DP variance: 211.82291370109587


### Combinators

Combinators constructors that take other measurements or transformations as arguments.

You're already familiar with chainers, which are a type of combinator.

In [61]:
from opendp.comb import make_chain_tt

chained = make_chain_tt(clamper, caster)

chained(["1", "2", "3", "10", "a"])

[1, 2, 3, 10, 0]

Another kind of combinator is composition. We can combine multiple measurements to create one measurement that represents the composition:

In [62]:
from opendp.comb import make_basic_composition

composed = make_basic_composition(dp_sum, dp_mean)

composed(data)

'(32993364, 45.01290176629379)'

Another type of combinator is an amplifier. In this example I'll apply the amplifier to a dp variance estimator:

In [63]:
from opendp.comb import make_population_amplification
variance = make_sized_bounded_variance(size=count_release, bounds=float_age_bounds)

dp_variance = binary_search_chain(
    lambda s: variance >> make_base_laplace(scale=s),
    d_in=max_influence,
    d_out=1.
)

make_population_amplification(dp_variance, 100_000).check(1, .05)


True

You'll notice that we found a dp variance estimator that was 1 epsilon-DP, but after amplification, it is at least .05 epsilon-DP. We are taking advantage of the knowledge that the dataset was a simple sample from a larger population with at least 100,000 individuals.

For more information... 
- Docs website: https://docs.opendp.org
- Github Repo:  https://github.com/opendp/opendp


### Contrib, Vetting and Proofs

As mentioned before, much of the library is still in "contrib".
A requirement of the vetting process is having the code supported by a proof document. 
The library is designed to make this as easy as possible, because it consists of modular building blocks (Transformations and Measurements) for which encapsulated proofs may be written.

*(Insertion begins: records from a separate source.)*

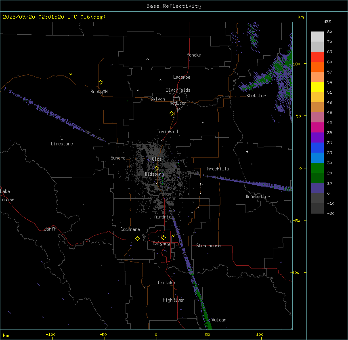Select the yellow diamond marker under Cochrane
Screen dimensions: 348x340
pos(137,238)
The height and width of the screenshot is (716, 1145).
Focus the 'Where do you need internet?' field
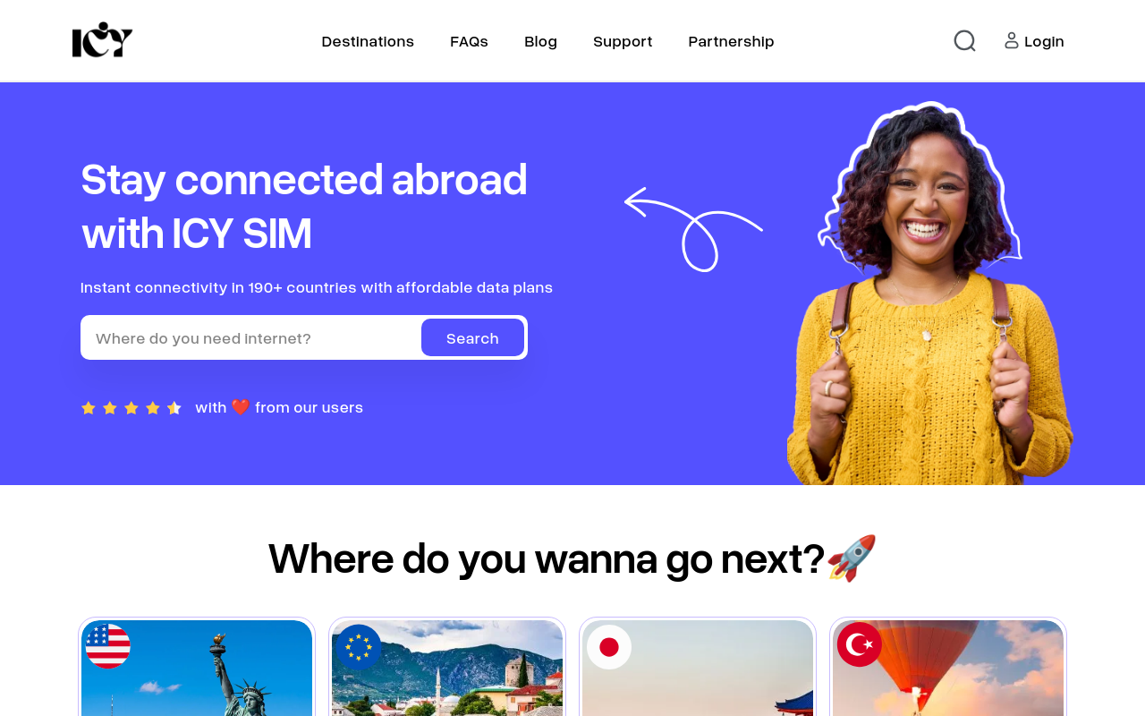pos(251,337)
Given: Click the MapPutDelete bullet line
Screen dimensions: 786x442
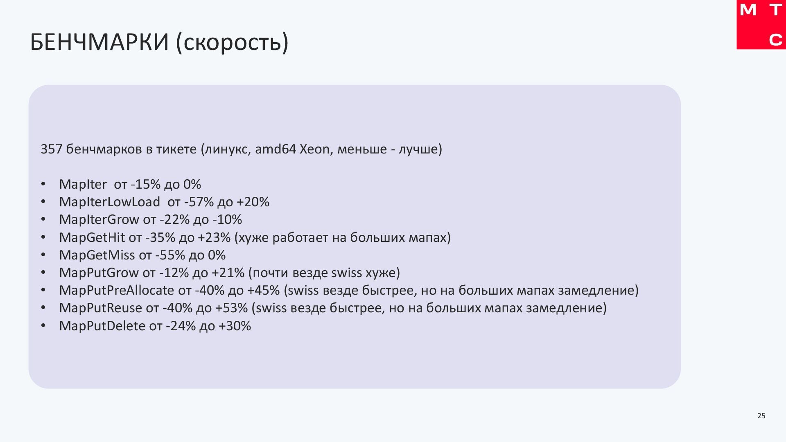Looking at the screenshot, I should (x=155, y=326).
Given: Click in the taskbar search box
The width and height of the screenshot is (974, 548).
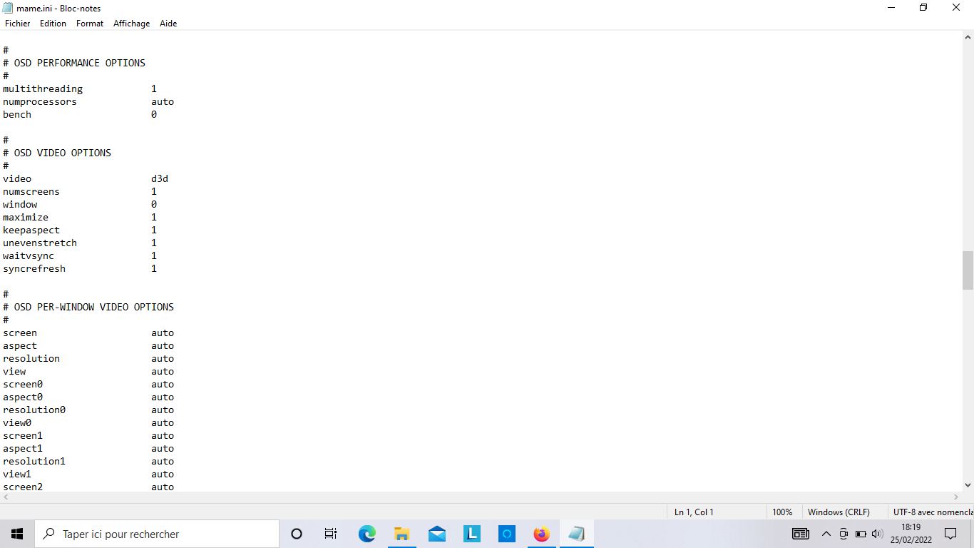Looking at the screenshot, I should tap(157, 534).
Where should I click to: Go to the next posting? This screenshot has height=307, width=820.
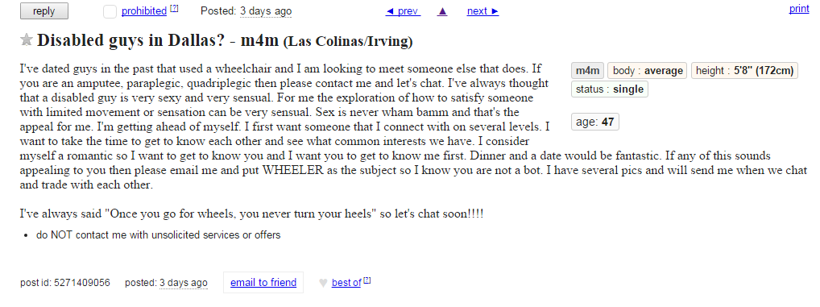coord(482,11)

Each Transformation or Measurement proof must show the following:
1. That the function, when evaluated on any element in the input domain, emits a value in the output domain.
2. That the relation always returns false if the function is not (d_in, d_out)-close for all d_in and d_out.
3. That your choices of metrics/measures are compatible with your domains.